*Provided text*.
┄┄┄┄┄┄┄┄┄┄

The applicant regularly videoed her on his telephone and while recording would accuse her of assaulting him. She had never actually assaulted him and believed that he was trying to frame her.
He noted that there was no detail in the documents of the assault report that he made. He had called Cessnock police and asked for advice on whether he had the right to ask FQ to leave and whether she had to leave immediately if he told her to do so. The officer he spoke to asked how long she had been living with her, which he estimated at one year. The officer replied that she had the right to stay, because of the time she had lived at the residence. He did not directly ask for assistance to remove FQ from the property as stated in the police report, as he had gained the knowledge that he was unable to do so. The officer he spoke to then asked why he wanted to ask her to leave the residence, and he had replied "because she has hit me". The officer asked for further details and he said that he had been punched in the ribs while driving. The officer then told him that this was now a domestic violence incident, and his details must be recorded. He informed the police that as it appeared he was not allowed to ask FQ to leave, he did not require their assistance.
When FQ returned from the doctor's, she told him she was pregnant and that he was the father. The police came to the property on 7 July 2023 and because it was a potential domestic violence issue they directed him to hand over his firearms and ammunition, which he promptly did. He was told he could apply to retrieve the firearms after 28 days.

┄┄┄┄┄┄┄┄┄┄

*Problem to work on*. Can you transcribe the stretch of the provided text from "When FQ returned" through "after 28 days."?

[A block of data]
┄┄┄┄┄┄┄┄┄┄

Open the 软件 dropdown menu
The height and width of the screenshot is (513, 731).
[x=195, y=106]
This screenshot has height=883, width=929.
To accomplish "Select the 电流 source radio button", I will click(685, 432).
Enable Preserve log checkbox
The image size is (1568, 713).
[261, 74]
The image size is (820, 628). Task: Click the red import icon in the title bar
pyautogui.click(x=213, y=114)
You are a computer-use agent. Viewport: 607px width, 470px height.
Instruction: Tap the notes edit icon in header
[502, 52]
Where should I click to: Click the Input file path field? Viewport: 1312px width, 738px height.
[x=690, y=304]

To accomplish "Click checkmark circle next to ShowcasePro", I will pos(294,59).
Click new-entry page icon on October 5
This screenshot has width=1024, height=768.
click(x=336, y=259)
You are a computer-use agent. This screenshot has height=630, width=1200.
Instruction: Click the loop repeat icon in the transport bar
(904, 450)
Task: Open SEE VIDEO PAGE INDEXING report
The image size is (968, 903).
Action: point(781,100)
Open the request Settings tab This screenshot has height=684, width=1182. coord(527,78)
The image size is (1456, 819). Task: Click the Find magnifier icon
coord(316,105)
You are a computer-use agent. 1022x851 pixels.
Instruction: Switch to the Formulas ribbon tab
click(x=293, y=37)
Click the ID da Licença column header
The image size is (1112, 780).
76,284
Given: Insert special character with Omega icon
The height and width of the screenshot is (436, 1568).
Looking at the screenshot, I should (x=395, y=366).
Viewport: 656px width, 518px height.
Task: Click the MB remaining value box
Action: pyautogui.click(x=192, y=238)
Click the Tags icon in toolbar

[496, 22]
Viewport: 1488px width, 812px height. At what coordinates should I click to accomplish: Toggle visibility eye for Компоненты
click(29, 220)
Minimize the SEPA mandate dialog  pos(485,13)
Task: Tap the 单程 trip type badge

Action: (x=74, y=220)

┄┄┄┄┄┄┄┄┄┄

*Written solution*.
When FQ returned from the doctor's, she told him she was pregnant and that he was the father. The police came to the property on 7 July 2023 and because it was a potential domestic violence issue they directed him to hand over his firearms and ammunition, which he promptly did. He was told he could apply to retrieve the firearms after 28 days.